Given passage:
Education

Cooper announces funding for temporary school bus trainers

The goal is to train more drivers and reduce the amount of time any driver candidates might be waiting for training.
Posted 2023-08-29T18:06:12+00:00 - Updated 2023-08-29T18:59:28+00:00

North Carolina will hire seven new temporary trainers for school bus drivers — an effort to speed driver candidates into service amid a nationwide driver shortage.

Gov. Roy Cooper announced today $1 million in federal funds that will pay for the trainers and provide bonuses to keep others.

The state will place one new trainer in each of the seven transportation regions.

Coming out of the COVID-19 pandemic, many school systems said they couldn’t get drivers trained fast enough.

As of July, the DMV had seventy-two trainer positions and seven of them were vacant.

(Pixel coordinate grounding data)
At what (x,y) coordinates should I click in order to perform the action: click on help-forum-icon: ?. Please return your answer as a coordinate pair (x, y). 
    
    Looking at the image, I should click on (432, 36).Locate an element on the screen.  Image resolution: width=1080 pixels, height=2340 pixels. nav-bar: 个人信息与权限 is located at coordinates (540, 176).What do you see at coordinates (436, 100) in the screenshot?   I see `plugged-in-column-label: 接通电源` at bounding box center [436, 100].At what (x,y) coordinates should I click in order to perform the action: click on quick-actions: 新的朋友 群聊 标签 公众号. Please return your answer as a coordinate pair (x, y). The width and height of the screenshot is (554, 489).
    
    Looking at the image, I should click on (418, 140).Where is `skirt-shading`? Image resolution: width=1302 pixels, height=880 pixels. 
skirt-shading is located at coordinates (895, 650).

Actions to take:
1. In the school bus trainer article, how many trainer positions did the DMV have as of July?
2. Pick up the school bus trainer article after its last sentence and continue it.

Answers to the problems:
1. Seventy-two, seven of which were vacant.

2.
While the number of people with commercial driver’s licenses has gone up in North Carolina, the number of them with school bus certifications has plummeted, from 41,287 in 2018 to 30,345 in 2022.

The lack of bus drivers is leading to thousands of students being late for school.

As schools attempt to ramp up hiring, some are running into a limit in the number of people who can be trained at once, according to Cooper’s news release Tuesday.

Cooper has proposed $1 million in permanent funding to add trainers and increase their salaries, but a new state budget has yet to be proposed or voted on by the General Assembly.

The Division of Motor Vehicles offers in-person and virtual classes. The in-person class has one instructor and can enroll up to 100 trainees. The virtual classes can have two or three instructors and enroll up to 200 trainees.

Cooper’s proposal also includes funding for retention bonuses of up to $3,000 for current bus driver trainers and funding for two buses dedicated for training. It’s unclear where those buses would be located.